AMENDMENT TO ASSOCIATED ESTATES REALTY CORPORATION Amended and Restated Equity-Based Award Plan

EX-10.7A 5 restaebap.htm AMENDMENT TO AMENDED AND RESTATED EQUITY BASED AWARD PLAN AMENDMENT TO

 

 

AMENDMENT
TO
ASSOCIATED ESTATES REALTY CORPORATION
Amended and Restated Equity-Based Award Plan

            The Associated Estates Realty Corporation Amended and Restated Equity Based-Award Plan as adopted by the Board on February 23, 2005, and subsequently approved by holders of the Company’s outstanding shares, (the "Plan") is hereby further amended, effective January 1, 2009, for the purpose of reflecting compliance with Section 409A o the Code, as follows: 

1.         Section 1(n)(iv) is amended and restated to provide as follows:

(iv)        if Common Shares are not publicly traded, the fair market value established by the Committee acting in good faith and in accordance with the applicable requirements of Code Section 409A and the regulations promulgated thereunder.

2.         New definitions in Sections 1(cc), (dd), and (ee) are added to provide as follows:

(cc)      “409A Award” means an Award that provides for a deferral of compensation from the date of grant, as determined under Code Section 409A and the regulations promulgated thereunder.

(dd)      “409A Change in Control” has the meaning set forth in Section 11(d).

(ee)      “Specified Employee” has the meaning set forth in Section 10(b)(1)(D).

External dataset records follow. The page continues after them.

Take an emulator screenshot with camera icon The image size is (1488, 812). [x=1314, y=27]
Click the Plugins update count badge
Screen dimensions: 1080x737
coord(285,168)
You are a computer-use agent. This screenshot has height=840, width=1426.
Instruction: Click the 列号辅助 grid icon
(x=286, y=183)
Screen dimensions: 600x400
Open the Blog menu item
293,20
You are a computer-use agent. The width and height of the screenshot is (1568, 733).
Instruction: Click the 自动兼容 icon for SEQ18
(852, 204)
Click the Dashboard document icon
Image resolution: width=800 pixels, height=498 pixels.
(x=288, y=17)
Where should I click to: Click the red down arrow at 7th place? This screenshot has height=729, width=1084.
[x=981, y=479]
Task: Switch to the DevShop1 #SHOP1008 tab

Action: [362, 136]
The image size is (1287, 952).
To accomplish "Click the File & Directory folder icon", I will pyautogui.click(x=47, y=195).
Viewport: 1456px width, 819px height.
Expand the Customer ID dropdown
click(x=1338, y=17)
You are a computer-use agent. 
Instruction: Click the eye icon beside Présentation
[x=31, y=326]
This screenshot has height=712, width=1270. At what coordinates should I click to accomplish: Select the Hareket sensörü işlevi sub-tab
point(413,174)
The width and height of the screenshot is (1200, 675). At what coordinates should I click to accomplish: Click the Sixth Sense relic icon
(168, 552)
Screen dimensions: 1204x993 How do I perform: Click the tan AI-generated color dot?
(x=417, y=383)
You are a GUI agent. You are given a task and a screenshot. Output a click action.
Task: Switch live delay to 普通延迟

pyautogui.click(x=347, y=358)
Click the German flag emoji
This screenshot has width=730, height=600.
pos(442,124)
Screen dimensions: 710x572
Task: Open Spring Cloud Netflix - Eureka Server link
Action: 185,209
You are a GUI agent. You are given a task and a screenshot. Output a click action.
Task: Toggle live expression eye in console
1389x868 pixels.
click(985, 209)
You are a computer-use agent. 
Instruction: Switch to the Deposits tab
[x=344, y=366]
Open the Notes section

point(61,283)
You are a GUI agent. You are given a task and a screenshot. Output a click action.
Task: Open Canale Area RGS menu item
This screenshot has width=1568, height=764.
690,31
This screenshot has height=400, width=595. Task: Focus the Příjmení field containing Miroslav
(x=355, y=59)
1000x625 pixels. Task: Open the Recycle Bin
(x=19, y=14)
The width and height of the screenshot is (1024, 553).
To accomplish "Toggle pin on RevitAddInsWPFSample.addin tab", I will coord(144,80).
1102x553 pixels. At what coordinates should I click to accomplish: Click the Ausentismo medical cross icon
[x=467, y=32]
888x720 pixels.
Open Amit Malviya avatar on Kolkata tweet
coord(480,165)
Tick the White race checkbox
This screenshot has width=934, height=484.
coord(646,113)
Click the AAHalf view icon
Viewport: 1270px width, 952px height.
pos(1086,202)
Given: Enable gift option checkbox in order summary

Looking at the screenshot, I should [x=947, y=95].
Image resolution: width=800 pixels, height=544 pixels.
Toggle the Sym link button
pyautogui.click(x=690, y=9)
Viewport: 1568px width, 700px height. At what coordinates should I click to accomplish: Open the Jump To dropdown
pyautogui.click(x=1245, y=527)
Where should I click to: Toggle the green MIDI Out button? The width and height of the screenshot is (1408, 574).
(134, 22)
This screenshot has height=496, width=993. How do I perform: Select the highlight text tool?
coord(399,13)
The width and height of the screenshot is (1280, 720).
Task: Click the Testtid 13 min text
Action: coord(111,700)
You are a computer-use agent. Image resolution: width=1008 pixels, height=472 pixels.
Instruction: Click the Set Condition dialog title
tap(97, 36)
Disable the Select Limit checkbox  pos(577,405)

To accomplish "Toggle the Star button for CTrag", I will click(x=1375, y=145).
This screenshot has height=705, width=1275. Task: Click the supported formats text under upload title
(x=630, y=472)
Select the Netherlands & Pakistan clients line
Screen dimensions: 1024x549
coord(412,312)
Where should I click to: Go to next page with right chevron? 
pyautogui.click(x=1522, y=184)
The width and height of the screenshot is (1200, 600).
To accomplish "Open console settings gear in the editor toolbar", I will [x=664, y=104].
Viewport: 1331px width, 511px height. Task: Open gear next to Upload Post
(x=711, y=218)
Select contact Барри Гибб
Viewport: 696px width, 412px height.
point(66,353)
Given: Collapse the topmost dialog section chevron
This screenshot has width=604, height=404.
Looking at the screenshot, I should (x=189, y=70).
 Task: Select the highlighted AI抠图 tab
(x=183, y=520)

3.         A new sentence is added to Section 3(c) of the Plan to provide as follows:

Notwithstanding the foregoing, no substitution or adjustment shall be made which will result in an Award becoming subject to the terms and conditions of Code Section 409A, unless agreed upon by the Committee and the participant.

4.         The provisions of Section 5(b) relating to Exercise and Method of Exercise are amended and restated to provide as follows:



Exercise.  Stock Options shall be exercisable at such time or times and shall be subject to such terms and conditions as shall be determined by the Committee at or after grant; but, except as provided in Section 5(b)(6) and Section 12, unless otherwise determined by the Committee at or after grant, no Stock Option shall be exercisable prior to six months and one day following the date of grant.  If any Stock Option is exercisable only in installments or only after specified exercise dates, the Committee may waive, in whole or in part, such installment exercise provisions, and may accelerate any exercise date or dates, at any time at or after grant, based on such factors as the Committee shall determine in its sole discretion; provided, however, the Committee may not waive, without the participant’s consent, such installment exercise provisions or accelerate any exercise dates with respect to a 409A Award if doing so would result in any adverse tax consequences for the optionee under Code Section 409A and the regulations promulgated thereunder.

Method of Exercise.  Subject to any installment exercise provisions that apply with respect to any Stock Option, Code Section 409A, and the six month and one day holding period set forth in Section 5(b)(3), a Stock Option may be exercised in whole or in part, at any time during the Option period, by the holder thereof giving to the Company written notice of exercise specifying the number of Shares to be purchased.

5.         A new sentence is added to Section 5(d) to provide as follows:

Further, any such buy out shall comply with the requirements of Code Section 409A and the regulations promulgated thereunder, unless otherwise agreed upon in writing by the Committee and the participant.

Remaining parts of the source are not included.